Unfortunately, I am my support personnel, so no help there.
The only services that are being started (despite most being set to "automatic") are:
Additionally, I can't run msconfig.
This problem is similar to this question, but I only got this working after much trouble and strife, and quite a bit of luck, so reinstalling won't work. Not to mention the fact that I can start the services at all, attempting to start them gets partway done, then stops. The status in the Services window says "Starting," and stays there.
Is this the same problem? Is there another way around it? Could my nLite commands have caused critical systems to stop functioning?
Well, considering that the point to nLite is to strip Windows down as much as possible, and that if you make a misstep, the installation will be corrupt, then yes, I would say that you configured something, somewhere wrong such that the installation you ended up with was not complete or sufficient enough for a proper install of Windows. What’s more is that you yourself admit to having a lot of problems and strife trying to get it to work, which is an even bigger indication that the installation you produced is no good.
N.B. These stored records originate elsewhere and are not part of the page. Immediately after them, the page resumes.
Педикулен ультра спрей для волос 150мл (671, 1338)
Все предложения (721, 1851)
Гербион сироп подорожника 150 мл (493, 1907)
Further, the services were not actually getting “partway done, then [stopping]”. That would imply that they were successfully starting for a bit then getting stuck. What’s more likely is that a part (eg a thread) was crashing (silently) or having trouble locating dependencies and simply not failing immediately. Again this is likely because of too much getting stripped out.
You’re not getting Luna because it needs the Themes
service to be running, which is clearly not the case for the aforementioned reasons. Google Chrome won’t install because it too requires some services to be running which your system is having trouble doing. The same goes for the Installer
service.
The service that you do have running are indeed the bare minimum that is required to have Windows XP run (actually you can forcibly kill the Audio
service without killing Windows). You just stripped out too much.
I’m afraid that your best bet is to reinstall with either a standard install, or at the very least to re-configure nLite, watching carefully what you strip in order to avoid taking out required components.
If you really insist on trying to fix your broken install, it will be a heck of job since you have no way of knowing what files, registry entries, services, etc. are missing. What you could try is to use some programs such as Filemon/Regmon/ProcMon to monitor the system while you try to start a service or run an app to see what items are being accessed to try to figure out what is missing, then try to find a way to add/install the missing items. (Note all the tries.)